To the "runlevel=" kernel parameter: you're right, it looks cleaner if I don't iterate over all parameters in a for loop. But the main reason to use a prefix is different: runit (daemontools in general) has a flexible runlevel concept: you can have as many as you want and name them as you want. So if you read 'quiet' on the command line, is it a kernel parameter or the name of your runlevel? In order to be deterministic it's a good idea to mark the runlevel with a prefix. Also, using a prefix it is more obvious to a third person what is going on here. The downside: this prefix is not portable, you have to use runit-init with my runit scripts to parse this, no other distro is doing it this way. That said, it should be a rare requirement to specify a runlevel explicitly. On all my servers, PC and laptop I use only one default runlevel, no need to complicate things.

The bug as submitted by alecfeldman on the link you posted is spot on, and there are some more problems with the runit distribution packages (e.g. missing socklog, missing runscripts, reboot/shutdown doesn't work properly in cloud, system initialization not implemented, only 'single' runlevel provided, rather useless getty implementation...). Trying to push all these changes upstream seems a lost case anyway, since Debian relies primarily on systemd for system initialization and service management. Runit is treated as an optional additional supervisor, nothing more. That is the reason for this repository, to be able to use runit as main init system and service supervisor (aka. VoidLinux for DEB base and then some).

Yes, it's very much possible and easier than it seems to avoid sysv-init and run everything from runit. System initialization, service supervision, shutown. The early boot initialization is good enough to leave out initramfs completely, and just go straight Grub (or rEFInd) -> kernel -> runit! I am runnig it like this on my Laptop right now and it works perfectly, the boot is blazing fast. Note: to run GUI you will need to enable the X11dm service. I am working on a script that would automate the transition to a pure runit system. Preferably for any DEB-based OS, on PC or Laptop, not just in the cloud.
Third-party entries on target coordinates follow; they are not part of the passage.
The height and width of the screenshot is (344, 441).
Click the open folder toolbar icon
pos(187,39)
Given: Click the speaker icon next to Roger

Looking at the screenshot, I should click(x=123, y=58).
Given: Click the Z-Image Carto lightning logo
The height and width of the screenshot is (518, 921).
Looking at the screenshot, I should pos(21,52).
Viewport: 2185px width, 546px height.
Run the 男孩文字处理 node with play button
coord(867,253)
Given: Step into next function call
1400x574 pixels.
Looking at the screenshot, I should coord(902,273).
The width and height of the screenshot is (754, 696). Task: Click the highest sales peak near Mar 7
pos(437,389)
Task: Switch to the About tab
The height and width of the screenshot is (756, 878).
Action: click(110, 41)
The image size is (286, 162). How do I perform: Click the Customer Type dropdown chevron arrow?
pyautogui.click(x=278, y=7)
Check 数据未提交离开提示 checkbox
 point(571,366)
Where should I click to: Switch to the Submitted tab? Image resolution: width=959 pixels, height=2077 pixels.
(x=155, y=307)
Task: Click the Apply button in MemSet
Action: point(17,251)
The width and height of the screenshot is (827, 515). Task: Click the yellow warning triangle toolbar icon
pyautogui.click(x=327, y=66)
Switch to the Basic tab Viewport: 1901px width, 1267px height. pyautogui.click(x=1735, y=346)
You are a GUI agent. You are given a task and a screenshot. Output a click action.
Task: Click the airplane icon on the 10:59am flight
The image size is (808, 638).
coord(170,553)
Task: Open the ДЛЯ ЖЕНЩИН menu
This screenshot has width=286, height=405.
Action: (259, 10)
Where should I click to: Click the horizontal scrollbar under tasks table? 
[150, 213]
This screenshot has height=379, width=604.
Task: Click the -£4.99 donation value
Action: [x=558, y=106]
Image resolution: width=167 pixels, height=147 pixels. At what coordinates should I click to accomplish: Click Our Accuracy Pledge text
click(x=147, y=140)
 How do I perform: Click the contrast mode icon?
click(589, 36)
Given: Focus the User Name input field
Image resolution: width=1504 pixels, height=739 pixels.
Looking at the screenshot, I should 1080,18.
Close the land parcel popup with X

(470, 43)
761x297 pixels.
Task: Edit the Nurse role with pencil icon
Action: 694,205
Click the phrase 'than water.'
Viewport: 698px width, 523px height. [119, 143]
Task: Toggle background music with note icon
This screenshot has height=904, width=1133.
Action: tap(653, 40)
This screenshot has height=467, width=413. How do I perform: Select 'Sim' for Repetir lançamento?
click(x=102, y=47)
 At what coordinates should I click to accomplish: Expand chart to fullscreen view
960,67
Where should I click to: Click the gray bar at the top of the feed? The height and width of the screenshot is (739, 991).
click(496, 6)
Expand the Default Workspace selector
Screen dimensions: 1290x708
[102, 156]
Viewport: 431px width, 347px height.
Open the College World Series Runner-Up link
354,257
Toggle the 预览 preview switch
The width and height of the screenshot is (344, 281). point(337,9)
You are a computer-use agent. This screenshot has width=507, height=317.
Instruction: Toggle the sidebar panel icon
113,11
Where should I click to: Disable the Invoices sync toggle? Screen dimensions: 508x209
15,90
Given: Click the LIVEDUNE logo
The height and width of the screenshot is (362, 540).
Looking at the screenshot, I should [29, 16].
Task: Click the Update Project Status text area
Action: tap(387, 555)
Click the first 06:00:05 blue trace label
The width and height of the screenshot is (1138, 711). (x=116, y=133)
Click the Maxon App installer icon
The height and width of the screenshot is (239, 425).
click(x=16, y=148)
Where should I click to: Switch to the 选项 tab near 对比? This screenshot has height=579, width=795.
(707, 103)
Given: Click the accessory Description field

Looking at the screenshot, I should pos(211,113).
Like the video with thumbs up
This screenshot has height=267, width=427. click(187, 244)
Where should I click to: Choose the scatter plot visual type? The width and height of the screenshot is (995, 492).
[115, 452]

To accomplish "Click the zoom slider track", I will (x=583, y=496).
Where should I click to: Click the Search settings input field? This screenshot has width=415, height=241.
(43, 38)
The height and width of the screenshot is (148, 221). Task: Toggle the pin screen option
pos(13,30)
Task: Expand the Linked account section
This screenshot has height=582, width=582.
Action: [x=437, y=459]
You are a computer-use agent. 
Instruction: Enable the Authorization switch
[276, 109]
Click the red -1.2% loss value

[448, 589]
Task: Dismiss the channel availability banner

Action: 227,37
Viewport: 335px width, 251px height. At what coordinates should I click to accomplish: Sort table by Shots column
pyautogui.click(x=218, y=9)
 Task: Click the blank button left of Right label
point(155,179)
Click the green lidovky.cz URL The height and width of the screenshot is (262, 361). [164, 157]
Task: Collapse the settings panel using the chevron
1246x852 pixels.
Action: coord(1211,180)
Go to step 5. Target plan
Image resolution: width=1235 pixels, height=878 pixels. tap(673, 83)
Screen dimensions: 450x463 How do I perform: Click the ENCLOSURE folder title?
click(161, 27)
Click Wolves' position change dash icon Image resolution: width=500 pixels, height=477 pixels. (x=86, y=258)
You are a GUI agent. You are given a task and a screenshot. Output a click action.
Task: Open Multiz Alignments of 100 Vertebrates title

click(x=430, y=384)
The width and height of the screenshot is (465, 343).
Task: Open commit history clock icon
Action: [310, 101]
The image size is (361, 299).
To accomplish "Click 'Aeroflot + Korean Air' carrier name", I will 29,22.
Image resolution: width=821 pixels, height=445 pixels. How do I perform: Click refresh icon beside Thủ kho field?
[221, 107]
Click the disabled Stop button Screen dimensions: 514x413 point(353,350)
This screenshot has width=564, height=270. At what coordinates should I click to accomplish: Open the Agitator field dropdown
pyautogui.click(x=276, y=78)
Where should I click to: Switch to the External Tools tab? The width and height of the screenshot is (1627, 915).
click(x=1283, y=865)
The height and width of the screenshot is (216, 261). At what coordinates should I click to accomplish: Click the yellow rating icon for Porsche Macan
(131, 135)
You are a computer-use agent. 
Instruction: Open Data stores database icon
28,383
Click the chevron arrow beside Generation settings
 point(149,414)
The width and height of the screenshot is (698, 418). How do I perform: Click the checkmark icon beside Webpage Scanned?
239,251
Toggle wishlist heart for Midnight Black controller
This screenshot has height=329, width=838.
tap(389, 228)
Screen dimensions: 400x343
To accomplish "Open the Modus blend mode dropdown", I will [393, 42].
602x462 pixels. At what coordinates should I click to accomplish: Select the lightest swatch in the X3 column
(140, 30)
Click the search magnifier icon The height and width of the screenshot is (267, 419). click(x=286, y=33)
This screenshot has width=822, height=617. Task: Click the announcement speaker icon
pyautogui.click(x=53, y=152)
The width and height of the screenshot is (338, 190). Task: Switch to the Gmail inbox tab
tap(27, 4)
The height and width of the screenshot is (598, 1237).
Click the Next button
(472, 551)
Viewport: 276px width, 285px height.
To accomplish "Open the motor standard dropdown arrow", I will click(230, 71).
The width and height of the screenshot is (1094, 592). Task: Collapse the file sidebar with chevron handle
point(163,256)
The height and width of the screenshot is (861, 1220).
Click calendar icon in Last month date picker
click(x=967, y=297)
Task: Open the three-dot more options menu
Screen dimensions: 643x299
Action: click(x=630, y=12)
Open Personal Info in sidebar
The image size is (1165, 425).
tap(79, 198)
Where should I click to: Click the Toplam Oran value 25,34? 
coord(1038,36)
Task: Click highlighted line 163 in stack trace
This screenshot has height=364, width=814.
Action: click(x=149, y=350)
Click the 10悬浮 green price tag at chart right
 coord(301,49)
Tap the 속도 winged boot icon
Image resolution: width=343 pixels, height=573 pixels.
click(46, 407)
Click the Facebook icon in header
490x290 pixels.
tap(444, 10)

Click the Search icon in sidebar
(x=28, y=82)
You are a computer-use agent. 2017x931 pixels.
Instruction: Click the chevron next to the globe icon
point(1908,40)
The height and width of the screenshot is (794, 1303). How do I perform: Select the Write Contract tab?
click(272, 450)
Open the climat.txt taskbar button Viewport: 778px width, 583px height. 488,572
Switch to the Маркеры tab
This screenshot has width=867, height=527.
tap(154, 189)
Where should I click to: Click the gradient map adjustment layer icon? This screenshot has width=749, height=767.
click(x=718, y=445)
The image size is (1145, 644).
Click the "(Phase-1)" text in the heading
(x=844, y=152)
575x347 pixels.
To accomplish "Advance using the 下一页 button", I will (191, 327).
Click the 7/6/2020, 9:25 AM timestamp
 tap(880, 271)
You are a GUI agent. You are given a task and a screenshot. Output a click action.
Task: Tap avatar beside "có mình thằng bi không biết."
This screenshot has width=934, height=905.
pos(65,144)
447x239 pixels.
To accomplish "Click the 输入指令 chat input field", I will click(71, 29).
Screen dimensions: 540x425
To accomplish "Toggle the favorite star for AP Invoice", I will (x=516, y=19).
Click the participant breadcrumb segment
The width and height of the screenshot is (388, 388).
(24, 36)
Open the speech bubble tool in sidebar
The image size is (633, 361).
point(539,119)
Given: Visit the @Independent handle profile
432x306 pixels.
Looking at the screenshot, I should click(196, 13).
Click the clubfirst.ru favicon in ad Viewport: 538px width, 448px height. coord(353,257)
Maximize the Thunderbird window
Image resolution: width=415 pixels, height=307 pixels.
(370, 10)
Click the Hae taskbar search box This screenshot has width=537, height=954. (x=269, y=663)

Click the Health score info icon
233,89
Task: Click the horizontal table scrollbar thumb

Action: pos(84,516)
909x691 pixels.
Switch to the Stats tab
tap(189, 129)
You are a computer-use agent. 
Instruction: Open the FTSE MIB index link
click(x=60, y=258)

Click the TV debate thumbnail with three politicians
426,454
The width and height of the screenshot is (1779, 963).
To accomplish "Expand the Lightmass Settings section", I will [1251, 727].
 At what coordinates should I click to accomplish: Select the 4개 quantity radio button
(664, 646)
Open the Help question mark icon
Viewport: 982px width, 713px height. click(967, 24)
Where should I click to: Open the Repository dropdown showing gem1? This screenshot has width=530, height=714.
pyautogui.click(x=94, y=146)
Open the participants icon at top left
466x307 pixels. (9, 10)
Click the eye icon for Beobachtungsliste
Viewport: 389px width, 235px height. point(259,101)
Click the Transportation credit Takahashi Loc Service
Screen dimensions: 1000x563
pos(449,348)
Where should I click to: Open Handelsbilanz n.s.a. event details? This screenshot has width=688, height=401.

The usage of GRUB vs. rEFInd should make no difference. Kernel needs to know where the init is (''init=") and that's it. The major added value of my repository is, that there are changes inspired by VoidLinux that allow runit to perform early initialization, so you don't even require initramfs. If system still has initramfs, runit just skips the already initialized parts. Simple.

cloux commented 5 years ago

FYI: on my Laptop I completely uninstalled init, initscripts, sysv-rc, insserv, sysvinit and systemd-. Also I don't parse or run anything from /etc/rcS.d. That "mess" is re-implemented in a cleaner way in my runit boot stage.

Tank-Missile commented 5 years ago

The problem is if I attempt to remove initscripts, sysv-rc, or innsserv, runit-init would be removed as well. God, what a mess. I hope Devuan decides to say "screw backwards compatibility" in this case and fixes runit along with other init systems.

cloux commented 5 years ago

Yes. I forgot to mention that: due to that mess, I also removed the package runit-init and use just the binaries in my system, outside of the package :(
This is currently the only way to get rid of initscripts and the useless getty-run package dependencies. What a mess indeed.

As far as I know, Devuan just pulls runit packages from Debian, there seems to be no difference in dependencies. Currently my runit-init says Origin: Devuan:3.0/testing, Maintainer: Dmitry Bogatov KAction@debian.org

From what I've seen, there seems to be no separate development for runit in Devuan (or anywhere else, except Void). And yes, these packages are not maintained in a way that would make it easy or possible to switch to runit at any level. Fixing and manual labor is expected.

I will provide a simple "installer" - scriptable system that will make it easy to make these system changes outside of the repository, in a maintainable and repeatable manner. Hopefully.